What you have to do ▸ Search the listing for "label" and copy every line where it appears.

Dataset excerpts ▸
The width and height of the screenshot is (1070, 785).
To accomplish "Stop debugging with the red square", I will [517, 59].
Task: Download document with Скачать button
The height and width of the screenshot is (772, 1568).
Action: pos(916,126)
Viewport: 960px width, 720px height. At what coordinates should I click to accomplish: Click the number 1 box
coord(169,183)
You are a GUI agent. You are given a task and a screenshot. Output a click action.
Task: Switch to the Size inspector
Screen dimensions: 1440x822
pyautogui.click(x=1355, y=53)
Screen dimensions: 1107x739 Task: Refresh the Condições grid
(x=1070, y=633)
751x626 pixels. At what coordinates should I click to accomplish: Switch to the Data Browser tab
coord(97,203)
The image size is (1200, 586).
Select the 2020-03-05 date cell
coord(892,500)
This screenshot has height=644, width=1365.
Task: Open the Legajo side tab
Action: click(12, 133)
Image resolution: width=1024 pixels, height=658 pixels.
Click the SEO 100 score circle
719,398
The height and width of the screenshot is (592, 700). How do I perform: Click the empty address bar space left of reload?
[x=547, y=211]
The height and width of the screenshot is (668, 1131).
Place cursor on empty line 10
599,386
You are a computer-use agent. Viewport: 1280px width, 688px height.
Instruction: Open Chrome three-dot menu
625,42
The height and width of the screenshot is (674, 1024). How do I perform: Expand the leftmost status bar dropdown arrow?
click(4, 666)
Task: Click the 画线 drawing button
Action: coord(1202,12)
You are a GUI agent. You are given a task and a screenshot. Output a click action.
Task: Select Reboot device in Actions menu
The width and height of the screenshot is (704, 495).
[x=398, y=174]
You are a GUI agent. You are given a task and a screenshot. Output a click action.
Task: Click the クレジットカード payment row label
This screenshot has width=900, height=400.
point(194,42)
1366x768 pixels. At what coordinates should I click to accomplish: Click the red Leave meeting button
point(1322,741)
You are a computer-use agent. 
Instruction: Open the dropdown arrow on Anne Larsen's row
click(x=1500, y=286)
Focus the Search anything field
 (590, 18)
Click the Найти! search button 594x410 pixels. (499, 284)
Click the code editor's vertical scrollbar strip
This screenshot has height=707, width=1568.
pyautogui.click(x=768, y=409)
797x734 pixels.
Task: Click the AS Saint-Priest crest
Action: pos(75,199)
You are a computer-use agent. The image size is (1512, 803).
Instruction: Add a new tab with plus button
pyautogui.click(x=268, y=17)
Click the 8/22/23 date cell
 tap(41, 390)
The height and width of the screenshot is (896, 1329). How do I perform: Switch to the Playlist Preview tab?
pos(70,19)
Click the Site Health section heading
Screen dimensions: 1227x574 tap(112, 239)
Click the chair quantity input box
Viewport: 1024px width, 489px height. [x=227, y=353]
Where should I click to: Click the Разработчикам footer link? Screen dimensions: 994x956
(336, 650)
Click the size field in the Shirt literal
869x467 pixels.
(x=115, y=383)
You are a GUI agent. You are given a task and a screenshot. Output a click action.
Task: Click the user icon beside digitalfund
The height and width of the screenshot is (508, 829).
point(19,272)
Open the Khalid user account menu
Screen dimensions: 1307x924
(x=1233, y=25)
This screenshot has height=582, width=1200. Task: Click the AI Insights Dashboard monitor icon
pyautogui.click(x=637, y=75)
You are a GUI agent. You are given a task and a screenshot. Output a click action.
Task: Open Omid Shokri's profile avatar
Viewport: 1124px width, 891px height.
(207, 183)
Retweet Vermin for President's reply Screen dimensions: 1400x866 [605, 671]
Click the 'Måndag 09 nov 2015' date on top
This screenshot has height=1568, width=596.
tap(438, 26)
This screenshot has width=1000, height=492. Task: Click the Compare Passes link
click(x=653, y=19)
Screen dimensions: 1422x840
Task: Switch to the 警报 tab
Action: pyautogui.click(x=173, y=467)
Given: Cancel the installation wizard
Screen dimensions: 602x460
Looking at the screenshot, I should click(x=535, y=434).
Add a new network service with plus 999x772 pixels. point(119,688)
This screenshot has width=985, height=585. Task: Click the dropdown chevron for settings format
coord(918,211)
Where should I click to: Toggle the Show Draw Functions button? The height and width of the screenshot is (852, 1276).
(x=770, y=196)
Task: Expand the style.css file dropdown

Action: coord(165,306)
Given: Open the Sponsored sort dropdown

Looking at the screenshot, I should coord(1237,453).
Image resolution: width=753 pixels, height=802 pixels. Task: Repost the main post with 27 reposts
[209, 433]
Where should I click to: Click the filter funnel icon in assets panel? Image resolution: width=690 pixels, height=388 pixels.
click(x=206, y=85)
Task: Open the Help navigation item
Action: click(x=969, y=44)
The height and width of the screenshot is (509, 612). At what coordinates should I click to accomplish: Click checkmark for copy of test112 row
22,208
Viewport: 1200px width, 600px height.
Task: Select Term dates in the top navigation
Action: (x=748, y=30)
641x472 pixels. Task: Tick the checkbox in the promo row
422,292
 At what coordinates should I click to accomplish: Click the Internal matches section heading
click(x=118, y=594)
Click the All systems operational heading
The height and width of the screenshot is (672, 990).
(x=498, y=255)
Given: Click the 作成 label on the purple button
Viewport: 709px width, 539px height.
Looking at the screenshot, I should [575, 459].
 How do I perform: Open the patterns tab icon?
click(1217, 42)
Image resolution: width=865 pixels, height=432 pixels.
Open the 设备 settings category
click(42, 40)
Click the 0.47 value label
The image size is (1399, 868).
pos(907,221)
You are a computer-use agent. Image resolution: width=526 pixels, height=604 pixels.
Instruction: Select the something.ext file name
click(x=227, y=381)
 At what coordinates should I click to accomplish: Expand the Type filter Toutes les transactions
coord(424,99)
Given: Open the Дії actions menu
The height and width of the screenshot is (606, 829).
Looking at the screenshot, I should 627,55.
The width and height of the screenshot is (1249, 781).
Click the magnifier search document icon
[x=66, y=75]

Response area ▸
Task: Click the クレジットカード payment row label
Given: Click the 作成 label on the purple button
Click the 0.47 value label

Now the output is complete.